黑衣人眼神疑惑,将手伸到蘇淺淺眼前晃了晃,見對方毫無反應才囔囔自語道:“難不成是夢遊行?”
說罷不再理會蘇淺淺,徑直朝着書案走去。
蘇淺淺哪能讓他輕易如願,隻見她全身抽搐,口中飛快的嘟囔着什麼,“煎餅果子加個蛋,我是老蘇你别看;螺蛳粉加麻辣拌,冰凍西瓜砍兩半……”

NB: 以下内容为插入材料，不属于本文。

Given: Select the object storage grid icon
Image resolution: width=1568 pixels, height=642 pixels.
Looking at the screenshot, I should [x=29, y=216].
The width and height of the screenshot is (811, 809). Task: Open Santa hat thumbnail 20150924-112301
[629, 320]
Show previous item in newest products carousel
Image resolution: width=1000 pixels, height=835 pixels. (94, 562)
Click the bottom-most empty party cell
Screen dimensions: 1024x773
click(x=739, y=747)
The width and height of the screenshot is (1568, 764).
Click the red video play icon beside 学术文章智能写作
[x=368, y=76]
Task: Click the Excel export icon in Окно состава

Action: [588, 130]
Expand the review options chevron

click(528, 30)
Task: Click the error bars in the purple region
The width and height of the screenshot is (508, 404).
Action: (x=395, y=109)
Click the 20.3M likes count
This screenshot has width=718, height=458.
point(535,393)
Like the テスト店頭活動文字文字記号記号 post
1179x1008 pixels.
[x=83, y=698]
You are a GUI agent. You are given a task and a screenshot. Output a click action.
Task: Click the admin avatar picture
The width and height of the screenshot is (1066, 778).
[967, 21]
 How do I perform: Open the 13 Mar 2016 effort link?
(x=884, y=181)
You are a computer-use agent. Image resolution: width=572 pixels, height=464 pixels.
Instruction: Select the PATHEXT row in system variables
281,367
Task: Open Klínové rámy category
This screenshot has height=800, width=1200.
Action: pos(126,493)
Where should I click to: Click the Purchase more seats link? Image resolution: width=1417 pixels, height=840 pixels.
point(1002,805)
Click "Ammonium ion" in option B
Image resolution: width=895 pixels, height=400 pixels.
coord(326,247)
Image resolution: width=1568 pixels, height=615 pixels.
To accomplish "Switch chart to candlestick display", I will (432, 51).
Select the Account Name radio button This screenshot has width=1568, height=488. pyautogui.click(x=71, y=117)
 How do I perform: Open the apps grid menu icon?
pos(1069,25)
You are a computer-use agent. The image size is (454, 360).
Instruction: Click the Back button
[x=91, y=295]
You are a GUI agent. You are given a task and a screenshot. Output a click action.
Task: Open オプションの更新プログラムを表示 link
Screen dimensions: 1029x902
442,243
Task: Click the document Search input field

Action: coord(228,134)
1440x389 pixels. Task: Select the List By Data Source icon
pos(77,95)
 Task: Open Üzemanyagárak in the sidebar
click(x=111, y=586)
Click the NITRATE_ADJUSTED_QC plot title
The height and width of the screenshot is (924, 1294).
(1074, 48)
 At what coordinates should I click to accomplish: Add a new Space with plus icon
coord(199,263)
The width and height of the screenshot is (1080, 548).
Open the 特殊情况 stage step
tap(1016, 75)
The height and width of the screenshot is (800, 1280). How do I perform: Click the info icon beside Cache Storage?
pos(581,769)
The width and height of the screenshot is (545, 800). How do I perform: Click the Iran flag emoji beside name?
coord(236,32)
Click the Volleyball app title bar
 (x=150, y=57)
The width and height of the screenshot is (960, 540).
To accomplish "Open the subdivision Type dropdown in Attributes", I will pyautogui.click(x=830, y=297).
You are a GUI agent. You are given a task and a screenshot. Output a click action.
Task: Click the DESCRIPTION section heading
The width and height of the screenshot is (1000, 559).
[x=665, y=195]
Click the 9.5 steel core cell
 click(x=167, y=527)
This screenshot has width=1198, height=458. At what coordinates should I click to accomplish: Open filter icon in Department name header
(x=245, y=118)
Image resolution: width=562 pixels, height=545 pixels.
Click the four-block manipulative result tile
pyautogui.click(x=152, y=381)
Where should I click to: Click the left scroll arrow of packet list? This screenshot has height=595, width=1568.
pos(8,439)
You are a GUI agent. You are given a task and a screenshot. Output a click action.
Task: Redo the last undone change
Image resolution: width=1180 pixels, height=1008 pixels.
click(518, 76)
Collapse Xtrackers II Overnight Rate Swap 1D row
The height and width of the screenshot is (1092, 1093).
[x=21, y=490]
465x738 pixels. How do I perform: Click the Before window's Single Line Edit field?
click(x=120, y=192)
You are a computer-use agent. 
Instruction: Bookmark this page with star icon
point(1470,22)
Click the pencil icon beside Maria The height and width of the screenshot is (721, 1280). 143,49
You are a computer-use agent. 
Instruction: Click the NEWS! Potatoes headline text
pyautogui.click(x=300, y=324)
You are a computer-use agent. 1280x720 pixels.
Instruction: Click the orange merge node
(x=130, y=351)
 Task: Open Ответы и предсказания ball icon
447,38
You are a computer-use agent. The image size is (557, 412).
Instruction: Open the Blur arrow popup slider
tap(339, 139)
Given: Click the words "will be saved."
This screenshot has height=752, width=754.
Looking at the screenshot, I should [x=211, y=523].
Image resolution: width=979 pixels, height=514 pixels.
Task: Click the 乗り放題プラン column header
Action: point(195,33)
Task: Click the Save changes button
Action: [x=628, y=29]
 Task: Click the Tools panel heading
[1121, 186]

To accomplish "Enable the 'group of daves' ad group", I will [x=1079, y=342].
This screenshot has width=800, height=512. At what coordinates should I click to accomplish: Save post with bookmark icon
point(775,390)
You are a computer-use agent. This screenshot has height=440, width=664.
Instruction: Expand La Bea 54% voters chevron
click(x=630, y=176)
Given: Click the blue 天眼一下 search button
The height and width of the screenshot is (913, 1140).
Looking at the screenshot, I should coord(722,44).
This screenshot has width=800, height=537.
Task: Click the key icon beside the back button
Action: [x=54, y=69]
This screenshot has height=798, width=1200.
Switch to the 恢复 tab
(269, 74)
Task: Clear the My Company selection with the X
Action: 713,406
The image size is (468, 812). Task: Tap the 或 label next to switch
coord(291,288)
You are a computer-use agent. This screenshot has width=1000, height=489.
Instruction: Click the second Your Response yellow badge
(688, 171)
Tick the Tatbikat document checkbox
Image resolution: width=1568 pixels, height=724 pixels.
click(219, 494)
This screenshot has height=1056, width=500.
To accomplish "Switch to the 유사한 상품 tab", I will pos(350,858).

由于語速極快,黑衣人隻能聽見不斷的低語,本就夜色濃重,一切更顯詭異。
隻見下一秒,蘇淺淺伸直雙手,以一種極快的速度朝他沖來。
黑衣人哪見過這樣的場景,吓得雙腿發軟,下意識抱緊腦袋。
誰知蘇淺淺徑直越過他,力挺挺地躺到床上,便再也沒了動靜。
見此情景,黑衣人也不敢多做逗留,抓起書案上的菜單,頭也不回地跑了。
待人走遠後,蘇淺淺才悠閑起身,将頭發撥至一旁,“小樣,還敢和我逗。”
密室内,燈火通明。
“事情辦妥了沒有?”
“辦妥了,”黑衣人恭敬呈上菜單,有些欲言又止,“掌櫃的,有些話不知當講不當講。”
楊掌櫃有些訝異,“倒第一次見你這副模樣,但說無妨。”
“這蘇淺淺當真是有些詭異,我懷疑……她身上可能沾了什麼邪祟。”
楊掌櫃狐疑開口:“邪祟?你當真沒有看錯?”
“千真萬确。”黑衣人聯想到今晚的場景,還是覺得汗毛直立。
“此事我已知曉,你退下吧。”
“是。”
随着密室門被關上,楊掌櫃目光幽暗,顯然在謀劃什麼新的壞點子。
翌日一早,街道上鑼鼓喧天,百姓們成群結隊着往搭建好的擂台走去。
“淺淺,東西都備好了沒?馬上要出發了,可别有何遺漏。”
蘇淺淺看着老鸨一臉緊張的模樣,柔聲安慰,“放心吧媽媽,您今天負責美美地坐在台下就好,剩餘的交給我。”
夥計們圍在一旁,難掩激動。
“蘇肆廚,撸起袖子加油幹。”
“打敗醉雨軒,讓他們總看不起我們!”
“我們相信你。”
……
劉嬸嗔怪地看了他們一眼,“你不要有太大的壓力,無論你名次如何,我們都為你感到驕傲。”
蘇淺淺心頭一暖,雖說初來樓裡并不愉快,但經曆了那麼多,大家早已和家人一樣守護在彼此身旁,“謝謝你們,我一定會盡我所能的。”
“馬車來啦!”大壯的聲音傳來。
蘇淺淺朝大夥揮了揮手,往外走去。
“我們在樓裡等你的好消息……”
夥計們的聲音從後傳來,很快消散在喧鬧的空氣之中。
賽場外,侍衛威嚴地站成一排。
蘇淺淺朝老鸨遞過一個放心的眼神,提着籃子向後走去。
“站住,把籃子打開,例行檢查。”
“好嘞,官爺。”
侍衛見是個小姑娘,翻了翻也沒有為難,便放蘇淺淺進去了。
場外,楊掌櫃将手中的菜單塞進肖望手中,“你屆時按照這個菜單做,至于李大人那邊,我已經給你提前打點好了。”
“不就是一個丫頭片子,有何可懼的。”
“我讓你按照我說的做,你照辦便是;别忘了你往屆你是如何奪魁的,要是這次有何差錯,我惟你是問。”
肖望不服氣地接過菜單,頭也不回地往裡走去。
衆人一見肖望走了進來,都紛紛圍了上去。
“肖肆廚,您來了。”
“坐這,坐這。”
肖望一臉理所應當,剛坐下,便有人端茶倒水,俨然一副土皇帝的模樣。